WRITTEN EXERCISE:
Swap "How do I perform" for "How can I perform" in the records, starting at the line with "Task: Click the Up One Level toolbar icon" and continuing through the end of the records, and change nothing else. Return only those lines, with the pictures left out.
───── DATA EXCERPTS
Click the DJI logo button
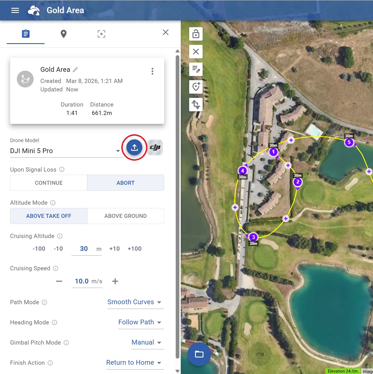Screen dimensions: 373x374 (155, 147)
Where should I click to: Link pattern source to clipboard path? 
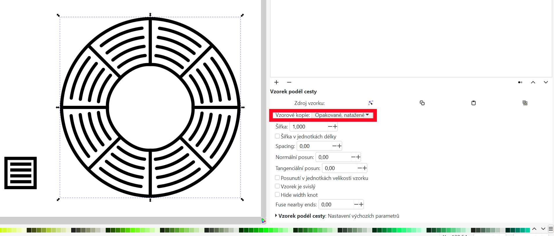525,103
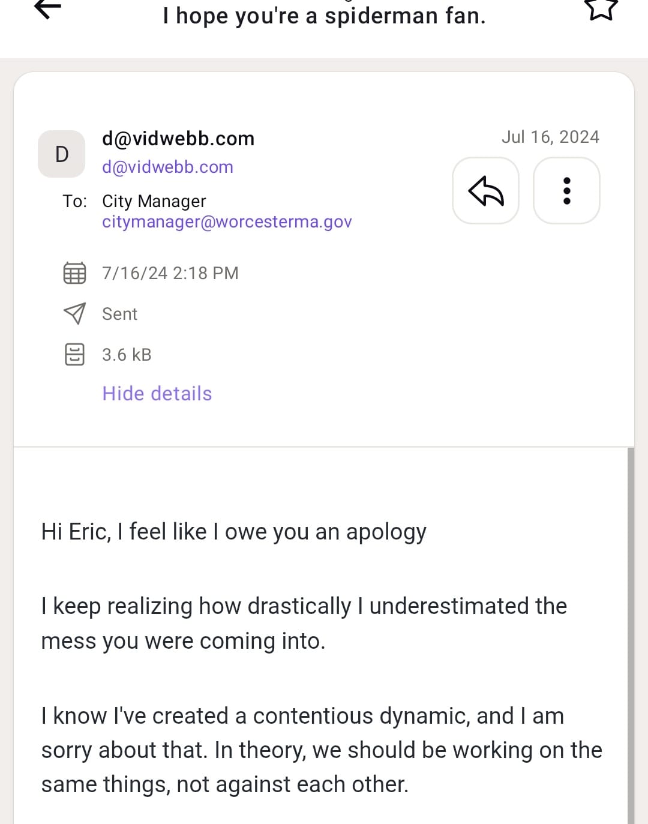The height and width of the screenshot is (824, 648).
Task: Tap the Sent folder label
Action: 120,314
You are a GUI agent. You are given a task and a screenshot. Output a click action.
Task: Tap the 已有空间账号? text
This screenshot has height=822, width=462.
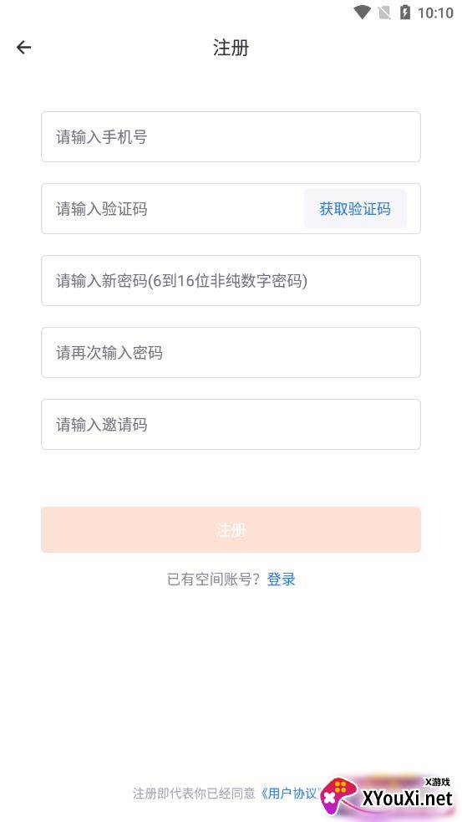click(x=214, y=579)
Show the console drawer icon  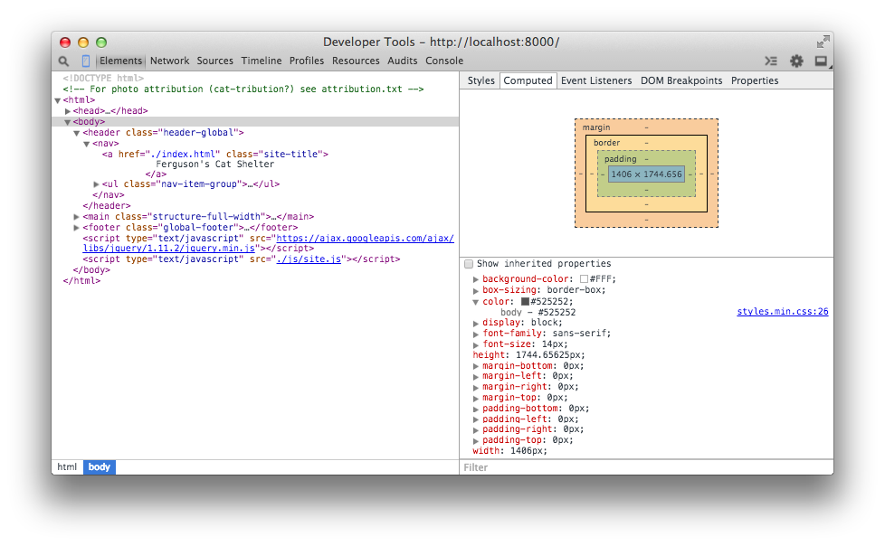coord(770,61)
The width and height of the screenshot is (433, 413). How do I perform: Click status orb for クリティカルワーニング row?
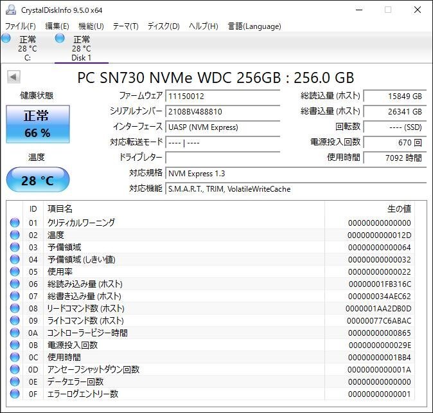click(x=15, y=223)
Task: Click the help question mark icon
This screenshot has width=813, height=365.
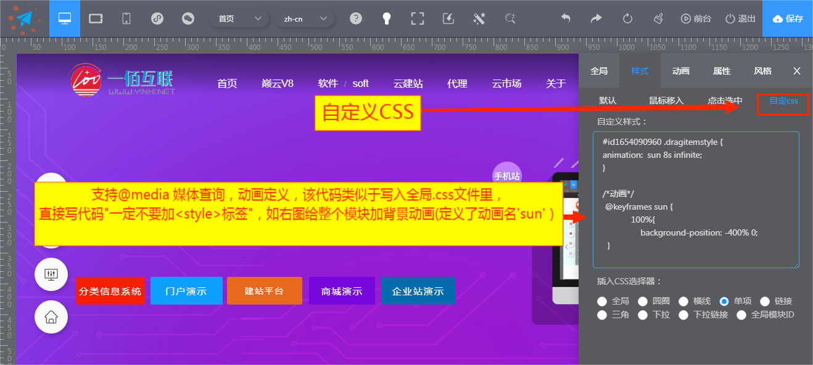Action: (x=356, y=18)
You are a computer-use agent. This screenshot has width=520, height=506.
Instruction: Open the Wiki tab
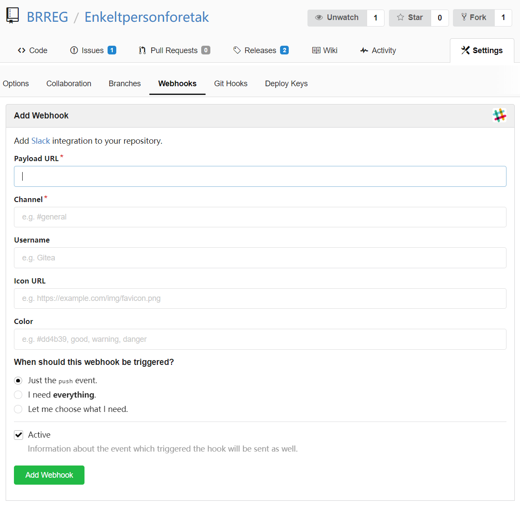click(324, 51)
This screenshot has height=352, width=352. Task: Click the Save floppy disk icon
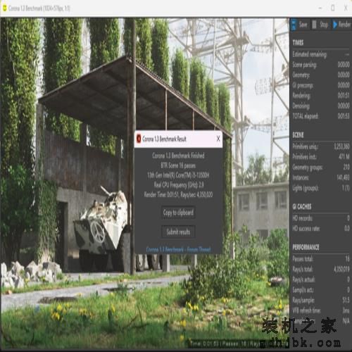(x=294, y=25)
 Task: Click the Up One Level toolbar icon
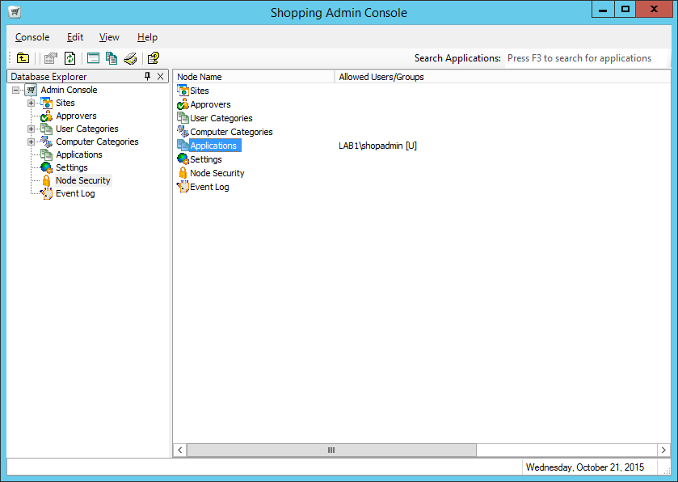(x=23, y=58)
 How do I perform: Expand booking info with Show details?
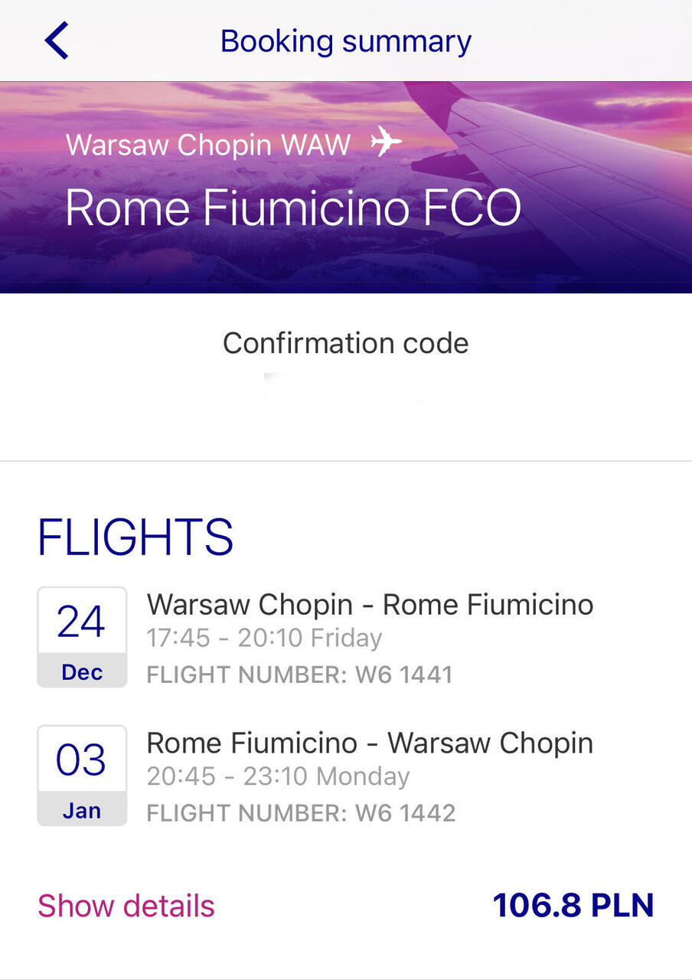tap(126, 906)
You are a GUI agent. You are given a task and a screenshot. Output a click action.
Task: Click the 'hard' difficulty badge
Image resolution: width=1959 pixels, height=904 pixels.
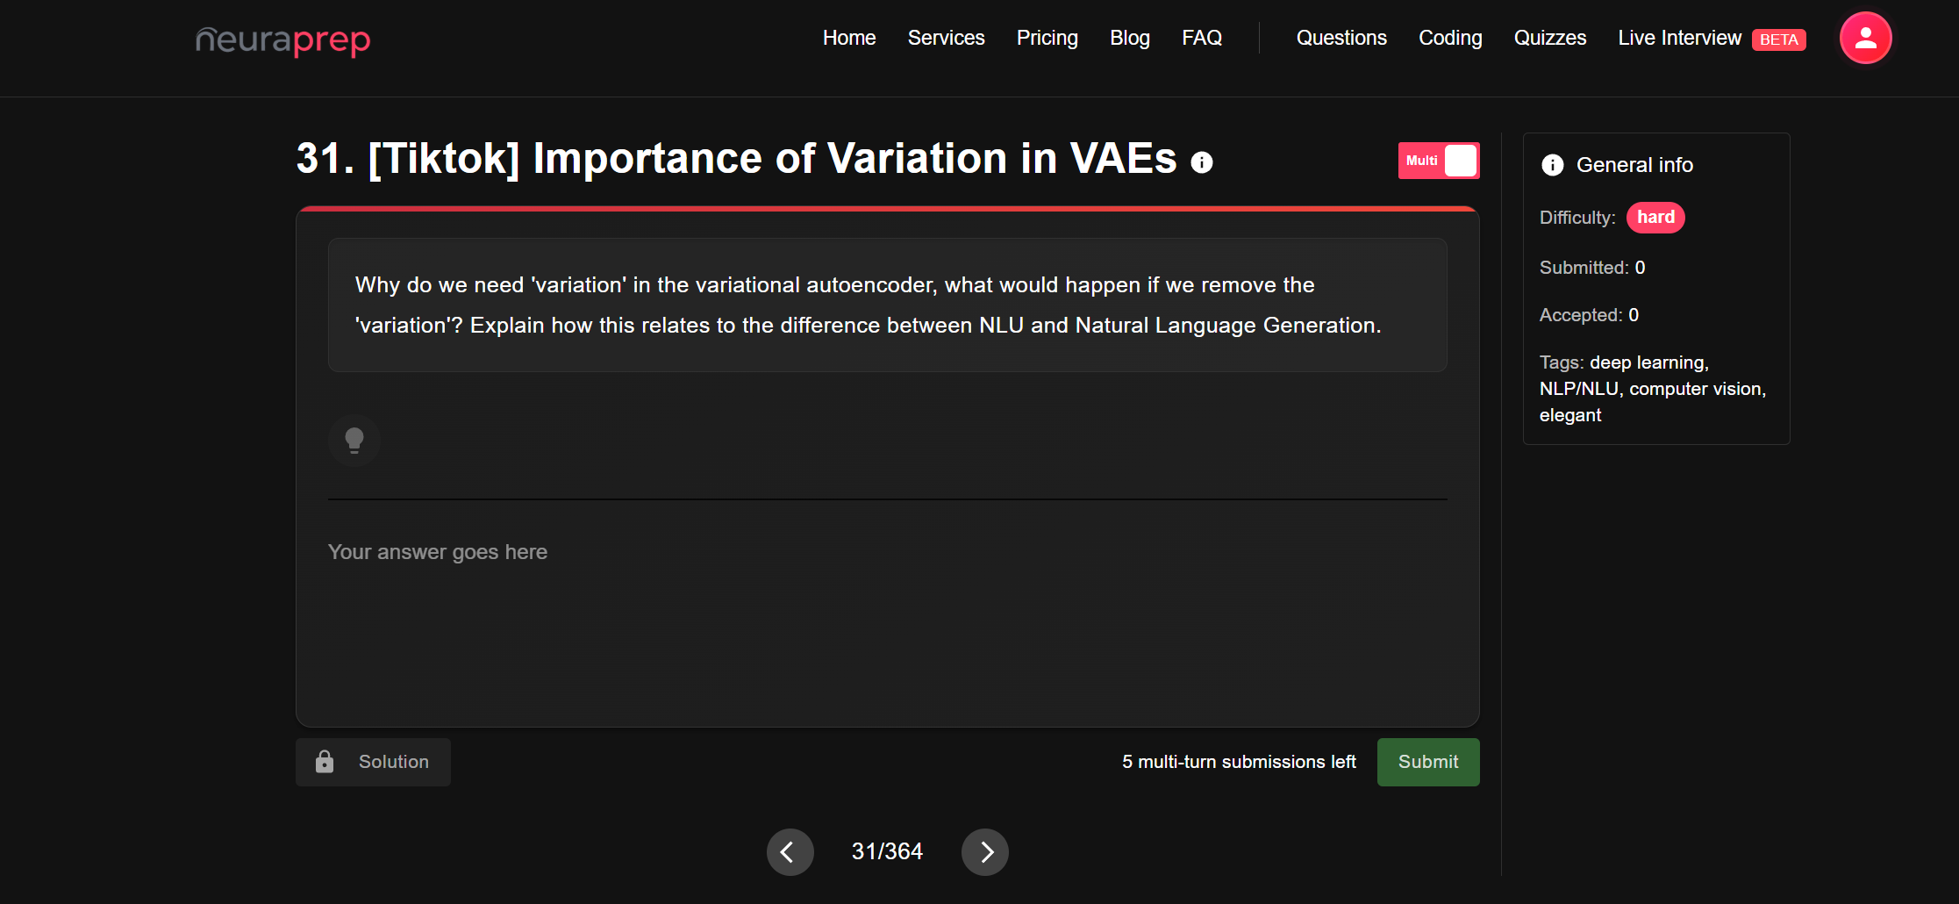pos(1655,218)
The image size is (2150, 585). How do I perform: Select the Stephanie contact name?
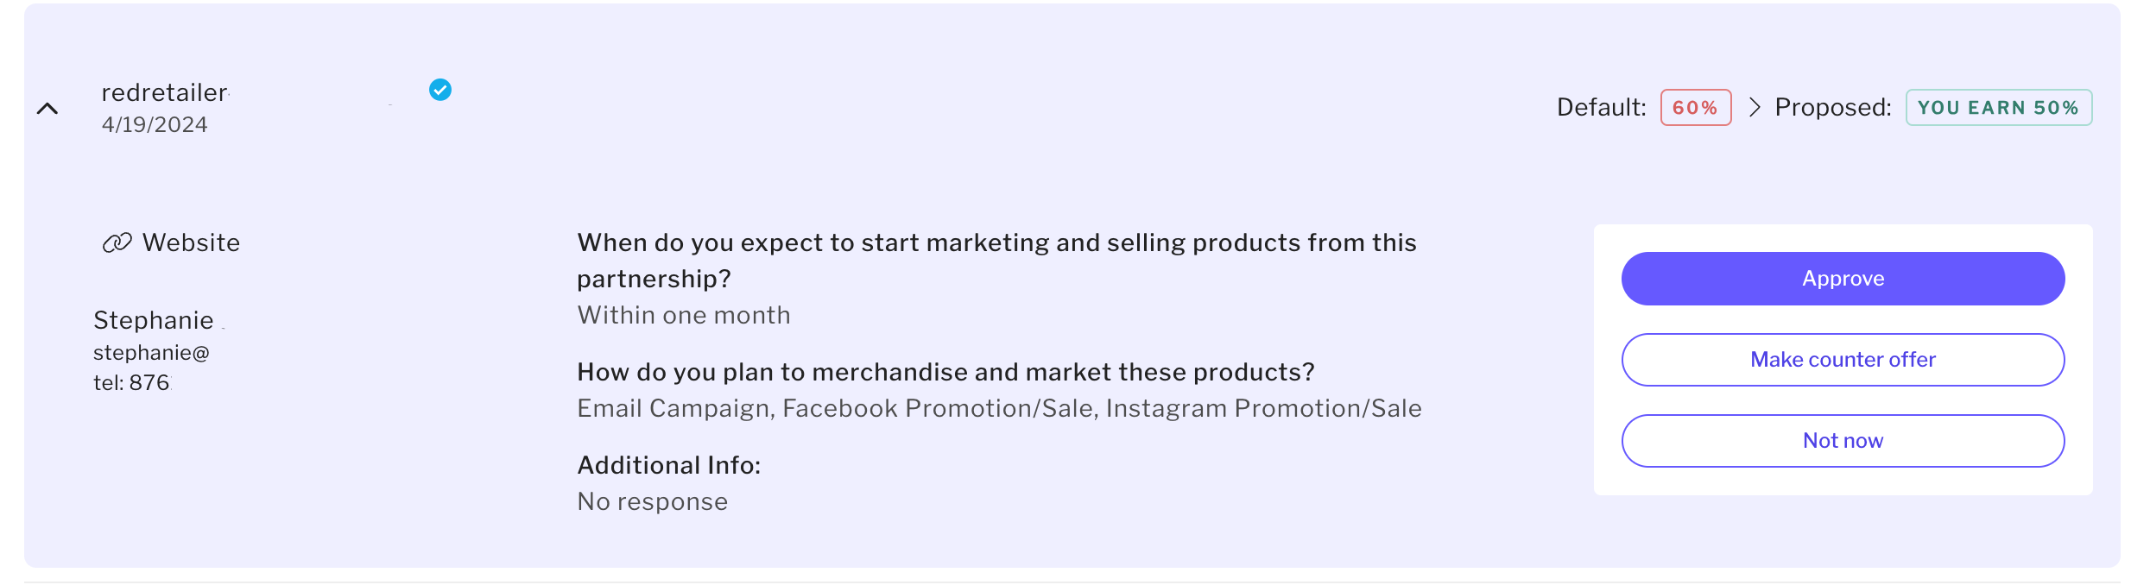(154, 320)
──────────
WRITTEN SOLUTION:
 Task: Click the Up One Level toolbar icon
(x=23, y=58)
 How can I perform: Expand booking info with Show details?
tap(126, 906)
You are a GUI agent. You are given a task and a screenshot. Output a click action.
Task: Click the 'hard' difficulty badge
Image resolution: width=1959 pixels, height=904 pixels.
pos(1655,218)
The image size is (2150, 585). How can I perform: Select the Stephanie contact name?
(154, 320)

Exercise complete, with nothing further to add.